Overview of NewSQL Database: Scalable Relational Systems
By: Ramsy Johnstone Banda
Student Id: 2120176007
The scalability limitations of traditional database management systems inspired the development of alternative database technologies such as Not only SQL (NoSQL) and NewSQL. NewSQL is a class of database systems that provides the same scalability performance of NoSQL systems for OLTP workloads while maintain the ACID properties of traditional DBMSs. NewSQL delivers high availability and performance to modern data without sacrificing the robust consistency requirements and transaction capabilities that NoSQL withholds. This paper provides the overview of NewSQL as the scalable relational database systems in order to help potential user to utilize the technology where and when it makes sense.
Keywords: NewSQL, DBMS, OLTP, NoSQL
Today’s databases are expected to deliver extreme performance, flexible enough to handle different variety of data formats and scale easily. Generation of large amounts of unstructured data, computational and storage requirements of applications such as social networking have pushed traditional Relational Database Management System (RDBMS) to their limits. Huge data with varied formats, high volume and velocity in nature which cannot be afforded and managed effectively by RDBMS imposes problems to technological vendors that capture, store and process huge data with complex relationships.
The use of RDBMS lately is not adequate and presents problems in modelling of data and constraints of scalability over several servers and big data amount. In addition, the rapid growth of data volume generated on daily basis and the complexity and interdependence of data such as social networks, Web 2.0, and the Internet has captured attention from software community internationally.

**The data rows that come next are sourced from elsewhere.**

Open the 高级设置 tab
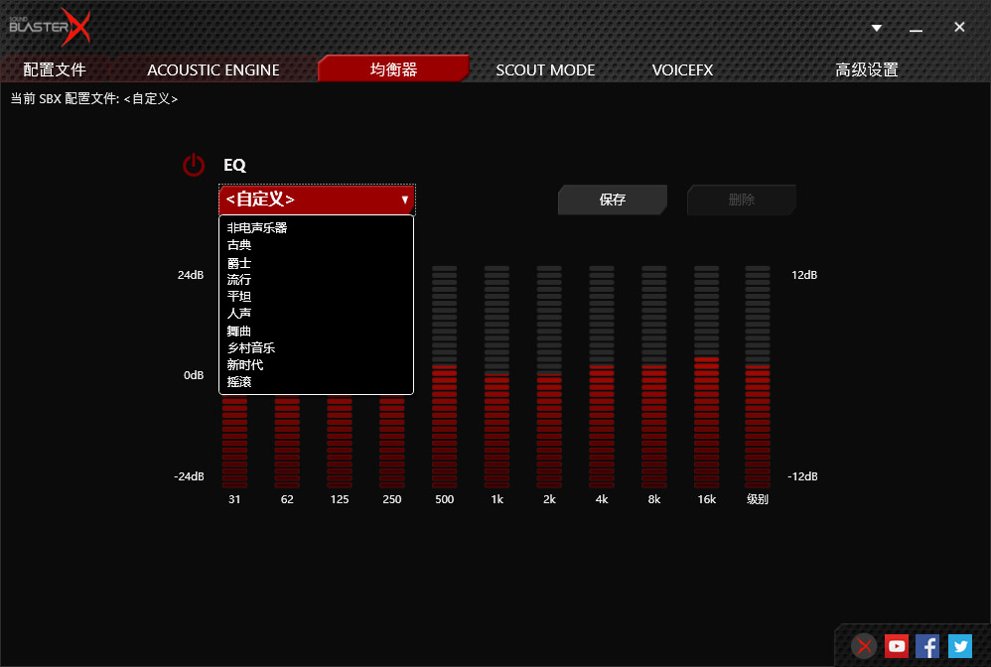 (866, 69)
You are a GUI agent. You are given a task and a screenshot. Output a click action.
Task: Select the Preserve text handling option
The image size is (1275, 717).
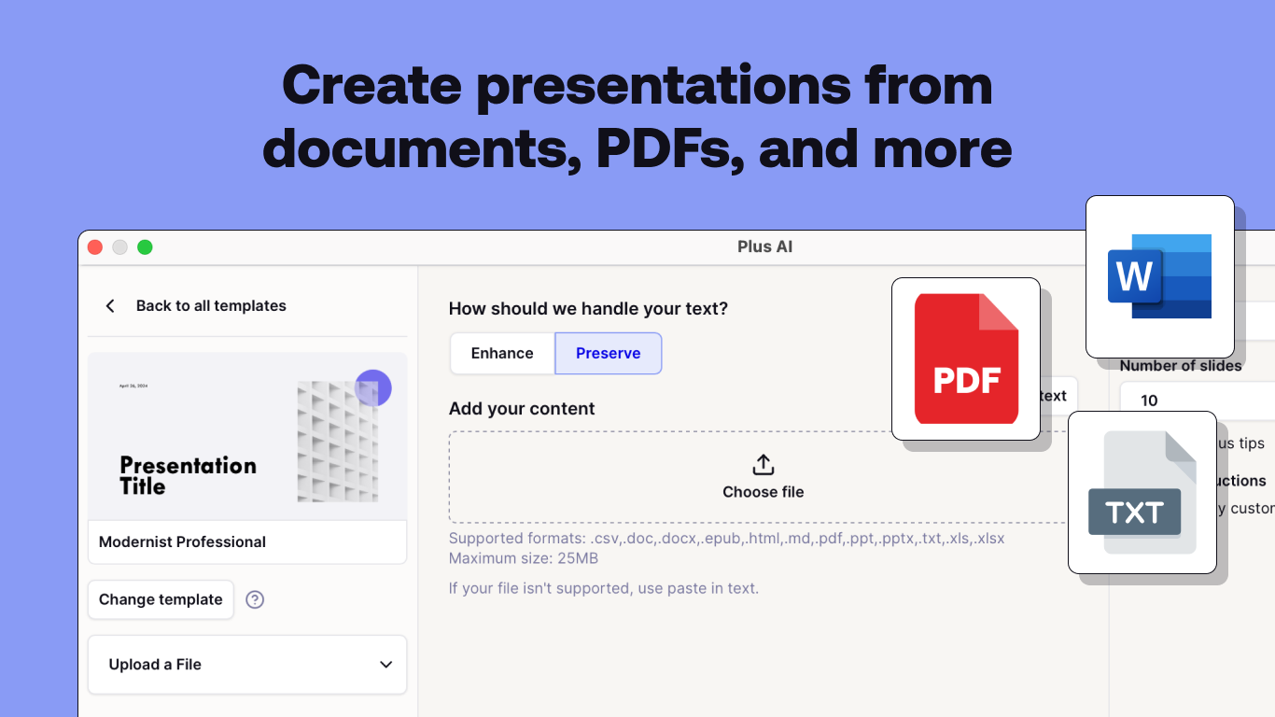[x=608, y=353]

In attempt to address these new requirements, organization and companies-maintained farms and data centres which contains clusters with thousands of commodity hardware machines. However, traditional relational databases do not work well in such cases due to its total support of Atomicity, Consistency, Isolation, Durability (ACID) properties which is limited to vertical scalability (Binani, Gutt and Upadhyay, 2011). RDBMS guarantees performance on the order of thousands of transactions per second, however, in online transaction processing (OLTP) scenarios such as games and advertising which involves close to more than million transactions per second, traditional RDBMS does not easily scale horizontally. This horizontal scale limitation of traditional RDBMS demands for the current application scenarios to require appropriate system designs based on the nature of its application and its data or query to cater for them.
Consequently, alternative database that are schema-less, usually avoid join operations, typically scale horizontally and stored in distributed data stores were designed. One of the schema-less database system is Not only SQL (NoSQL). NoSQL was designed to meet scalability requirements of distributed architecture.

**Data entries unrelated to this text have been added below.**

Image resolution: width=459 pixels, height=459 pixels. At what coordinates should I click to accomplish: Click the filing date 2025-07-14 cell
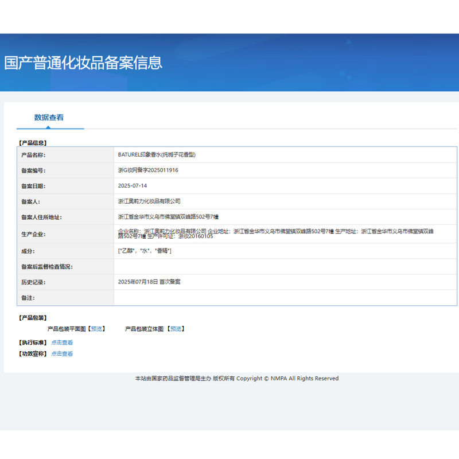[133, 186]
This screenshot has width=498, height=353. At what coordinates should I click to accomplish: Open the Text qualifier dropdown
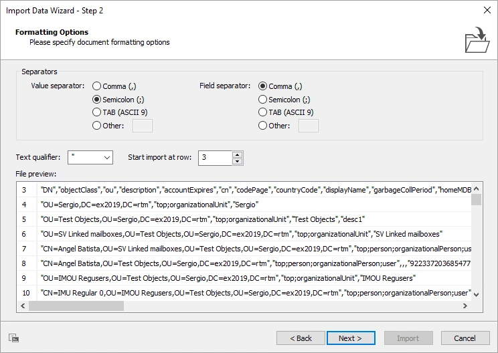[x=90, y=158]
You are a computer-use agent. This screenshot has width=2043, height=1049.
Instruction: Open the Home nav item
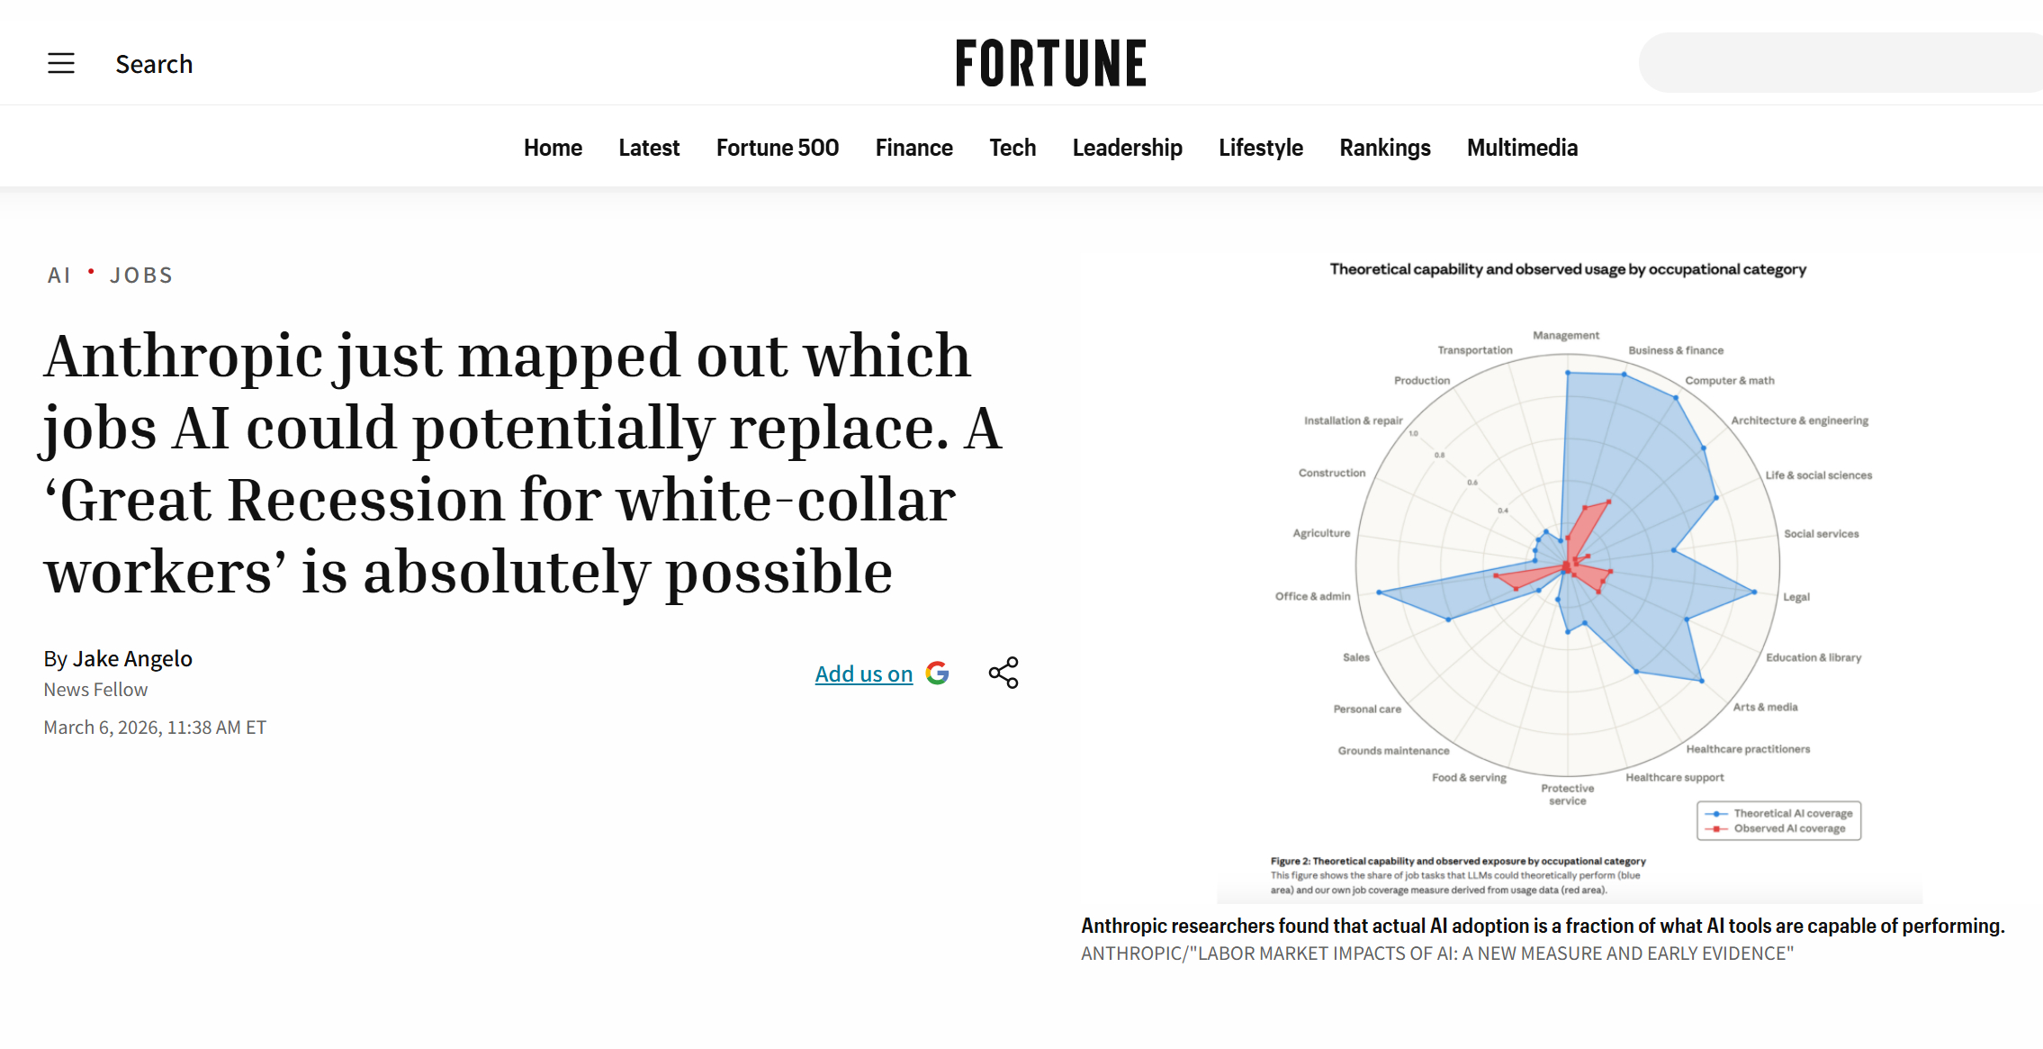tap(553, 148)
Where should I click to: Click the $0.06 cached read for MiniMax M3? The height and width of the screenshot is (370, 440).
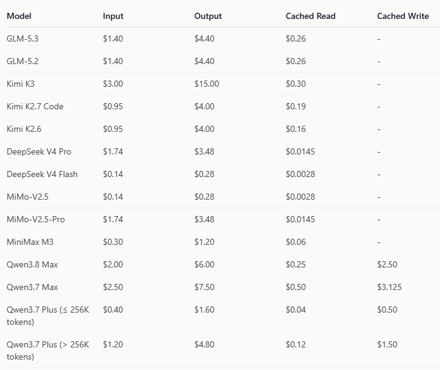296,242
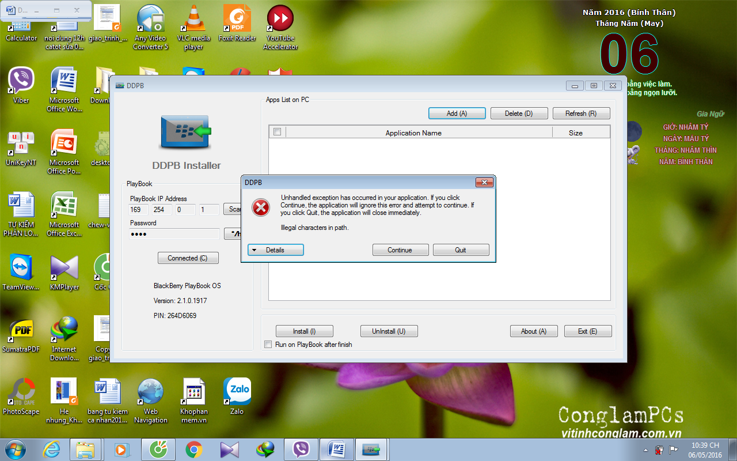Click Continue in the error dialog
This screenshot has height=461, width=737.
(400, 250)
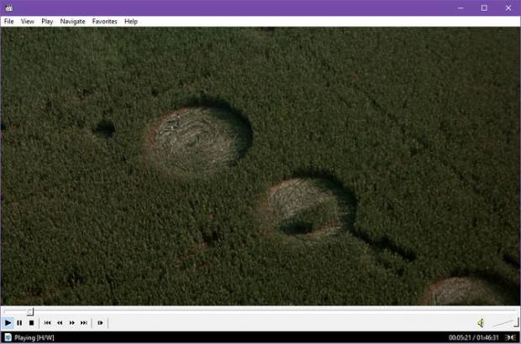The height and width of the screenshot is (344, 521).
Task: Click the elapsed time display in status bar
Action: [x=460, y=337]
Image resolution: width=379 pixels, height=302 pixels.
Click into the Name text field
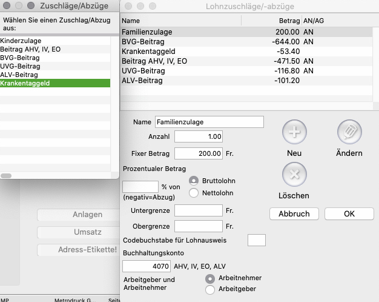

Despite a lot features and benefits to using NoSQL, lack of Structured Query Language (SQL) support and non-adherence to Atomicity, Consistency, Isolation, Durability (ACID) properties creates a gap to enterprises with Online Transaction Processing (OLTP). The support of ACID properties and SQL is requirement for businesses responding to current needs such as developing new and powerful applications on scalable OLTP systems and migrating existing applications to adapt to new trends of rapid data growth. Therefore, a new type of data-management solutions was required to address large data OLTP concerns without sacrificing SQL interfaces and ACID properties.
The motivation of this paper is to provide an independent understanding of the strengths and weaknesses of various NewSQL database approaches to supporting applications that process huge volumes of data without losing SQL and ACID properties; as well as to provide a global overview of this modern relational NewSQL databases.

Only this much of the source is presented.